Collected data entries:
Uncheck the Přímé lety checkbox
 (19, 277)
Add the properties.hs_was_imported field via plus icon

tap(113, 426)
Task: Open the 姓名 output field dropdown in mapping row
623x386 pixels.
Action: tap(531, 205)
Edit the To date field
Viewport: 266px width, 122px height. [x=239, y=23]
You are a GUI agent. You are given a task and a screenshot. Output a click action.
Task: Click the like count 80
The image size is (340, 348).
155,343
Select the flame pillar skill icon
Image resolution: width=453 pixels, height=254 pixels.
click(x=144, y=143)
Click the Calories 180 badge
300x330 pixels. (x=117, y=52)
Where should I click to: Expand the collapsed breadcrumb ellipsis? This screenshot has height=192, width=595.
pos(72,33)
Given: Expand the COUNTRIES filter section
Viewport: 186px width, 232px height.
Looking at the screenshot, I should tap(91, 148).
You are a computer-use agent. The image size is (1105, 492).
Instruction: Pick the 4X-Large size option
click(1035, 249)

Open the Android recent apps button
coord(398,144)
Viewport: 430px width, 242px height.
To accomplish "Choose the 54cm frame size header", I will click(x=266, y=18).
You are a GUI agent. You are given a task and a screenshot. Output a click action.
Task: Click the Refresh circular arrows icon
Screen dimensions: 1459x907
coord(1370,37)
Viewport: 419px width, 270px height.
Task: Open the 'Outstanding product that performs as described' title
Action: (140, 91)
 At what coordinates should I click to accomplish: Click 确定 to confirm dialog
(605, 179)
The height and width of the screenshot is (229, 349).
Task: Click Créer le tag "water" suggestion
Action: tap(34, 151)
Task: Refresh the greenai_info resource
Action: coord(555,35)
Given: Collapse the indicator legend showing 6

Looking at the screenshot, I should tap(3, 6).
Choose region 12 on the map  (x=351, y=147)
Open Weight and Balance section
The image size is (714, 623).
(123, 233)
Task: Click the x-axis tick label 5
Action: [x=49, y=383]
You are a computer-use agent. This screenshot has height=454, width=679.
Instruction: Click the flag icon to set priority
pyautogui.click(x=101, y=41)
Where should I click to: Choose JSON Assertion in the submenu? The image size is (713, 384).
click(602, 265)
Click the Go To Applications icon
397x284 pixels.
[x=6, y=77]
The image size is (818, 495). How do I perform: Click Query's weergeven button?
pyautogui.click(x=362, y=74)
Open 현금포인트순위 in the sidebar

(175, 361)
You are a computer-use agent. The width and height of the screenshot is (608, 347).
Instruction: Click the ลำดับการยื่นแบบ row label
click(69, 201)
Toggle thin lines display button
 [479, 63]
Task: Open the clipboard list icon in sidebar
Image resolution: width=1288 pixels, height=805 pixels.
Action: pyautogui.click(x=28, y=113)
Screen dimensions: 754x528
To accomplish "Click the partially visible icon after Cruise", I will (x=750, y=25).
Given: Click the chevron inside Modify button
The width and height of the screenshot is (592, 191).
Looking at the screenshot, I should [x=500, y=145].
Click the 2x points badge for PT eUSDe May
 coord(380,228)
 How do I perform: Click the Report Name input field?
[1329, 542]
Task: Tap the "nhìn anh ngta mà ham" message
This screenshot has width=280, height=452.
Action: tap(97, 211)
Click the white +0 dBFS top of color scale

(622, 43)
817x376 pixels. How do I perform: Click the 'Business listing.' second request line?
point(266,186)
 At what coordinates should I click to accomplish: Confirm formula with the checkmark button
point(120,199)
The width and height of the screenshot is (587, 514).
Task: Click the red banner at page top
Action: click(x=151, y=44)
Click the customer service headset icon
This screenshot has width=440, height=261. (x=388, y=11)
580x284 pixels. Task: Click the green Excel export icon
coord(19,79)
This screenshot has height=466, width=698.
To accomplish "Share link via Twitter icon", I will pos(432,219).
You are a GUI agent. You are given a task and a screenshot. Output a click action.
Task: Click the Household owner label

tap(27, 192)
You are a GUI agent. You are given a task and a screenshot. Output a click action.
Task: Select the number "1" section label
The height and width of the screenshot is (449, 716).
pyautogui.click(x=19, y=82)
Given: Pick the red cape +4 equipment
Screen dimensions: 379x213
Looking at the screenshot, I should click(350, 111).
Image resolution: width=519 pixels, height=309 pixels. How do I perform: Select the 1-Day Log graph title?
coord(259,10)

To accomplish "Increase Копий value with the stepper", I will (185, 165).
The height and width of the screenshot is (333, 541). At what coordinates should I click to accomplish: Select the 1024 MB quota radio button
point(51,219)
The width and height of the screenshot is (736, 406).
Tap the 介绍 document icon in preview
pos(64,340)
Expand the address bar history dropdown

WORK ITEM:
Using the records above, write out exactly the lines from the one containing "The height and width of the screenshot is (449, 716)." through the last, and add nothing.

ANSWER SPACE:
The height and width of the screenshot is (449, 716).
pyautogui.click(x=19, y=82)
Given: Pick the red cape +4 equipment
Screen dimensions: 379x213
Looking at the screenshot, I should click(350, 111).
Image resolution: width=519 pixels, height=309 pixels. How do I perform: Select the 1-Day Log graph title?
coord(259,10)

To accomplish "Increase Копий value with the stepper", I will (185, 165).
The height and width of the screenshot is (333, 541). At what coordinates should I click to accomplish: Select the 1024 MB quota radio button
point(51,219)
The width and height of the screenshot is (736, 406).
Tap the 介绍 document icon in preview
pos(64,340)
Expand the address bar history dropdown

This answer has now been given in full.